Doctors have for the first time successfully used artificial blood to treat patients.
Blood supplies are stretched
The product is a powder which can be stored for years, say scientists at Stockholm's Karolinska Hospital.
It is made from donated supplies of real blood, which normally has a shelf-life of just 42 days.
The powder can then be mixed into liquid form when needed, and used immediately regardless of the patient's blood type.
Dr Pierre LaFolie, chief physician at the Karolinska Hospital, said that if artificial blood were approved for use it could lead to dramatic changes in health care.
He said: "If this really works all the way, then mankind will have taken a big step forward. This is like landing on the moon."
Dr LaFolie said synthetic blood could save time after an accident - particularly as there is no need test a patient's blood type before administering a transfusion.

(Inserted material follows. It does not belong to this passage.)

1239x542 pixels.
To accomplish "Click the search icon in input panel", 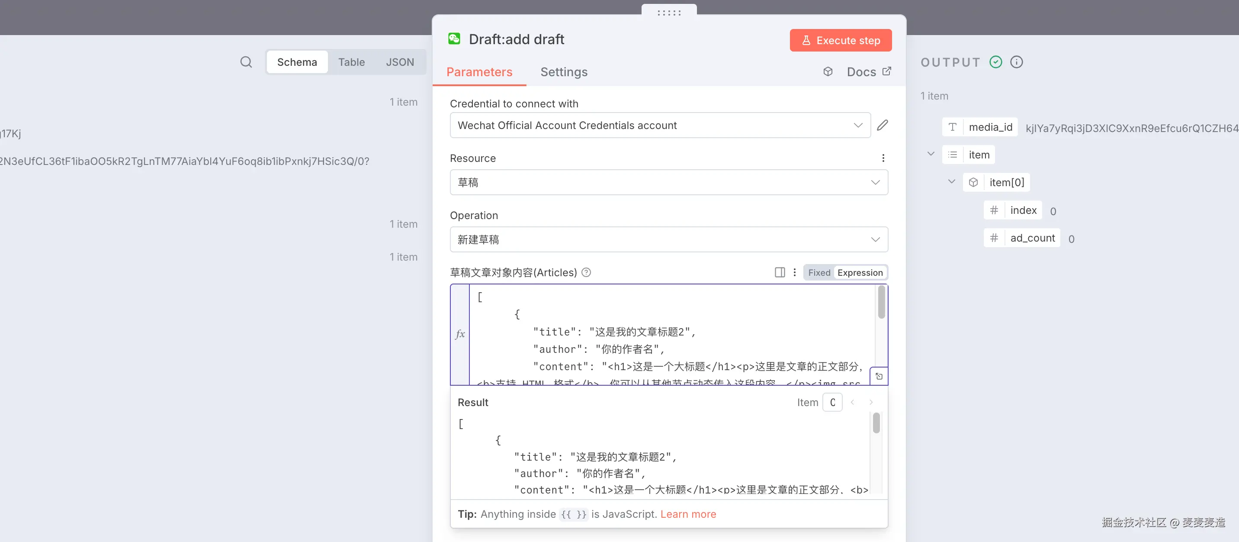I will 246,62.
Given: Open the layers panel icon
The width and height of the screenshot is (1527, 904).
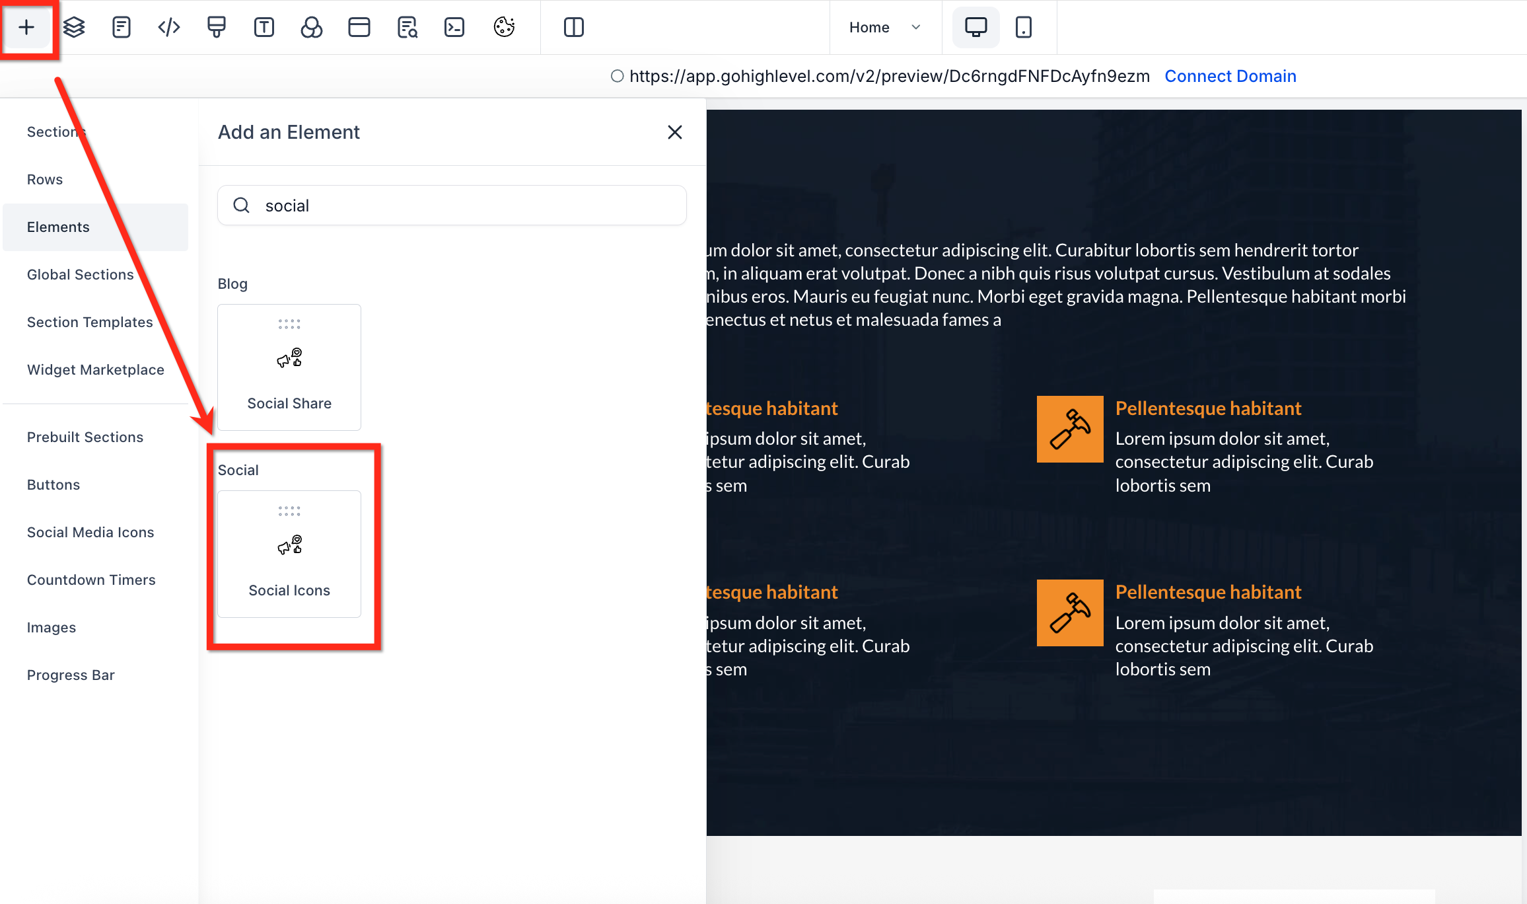Looking at the screenshot, I should coord(74,27).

The synthetic blood has also been shown to transport oxygen through the body better than real blood, which can help limit damage to the body, for example during a heart attack.
Dr LaFolie said: "In acute situations time is of the essence, within an hour all
these things have to be done.
"That's why I think this artificial blood is so important for people."
The blood would be used to complement a patient's own blood, not
replace it, as real blood has qualities that the artificial blood lacks.
The synthetic blood has been developed by researchers in the US - the exact process for developing it has been kept secret - and it has been tested for the first time on eight patients at Karolinska Hospital.
Lead researcher Professor Bengt Fagrell said: "There has been no sign that the blood would be rejected.
"This is a molecule that the body's immune system gladly welcomes."
Professor Fagrell said the patients had been administered artificial blood
made out of human red blood cells.
However, he said red blood cells from any mammal could be used.
"We have chosen to use human blood for ethical reasons. But we could use blood within the entire mammal chain, such as cow blood."
Belinda Linden, head of medical information at the British Heart Foundation said: "There is limited availability of fresh blood for transfusion.
"This is due to the short-fall of donors and an increased number of surgical procedures which require blood.
" It is becoming more important to consider safe and effective alternatives.
"There have been previous studies examining the potential of red blood cell substitutes, but this process would need to be evaluated with large groups of people before it is considered for approval."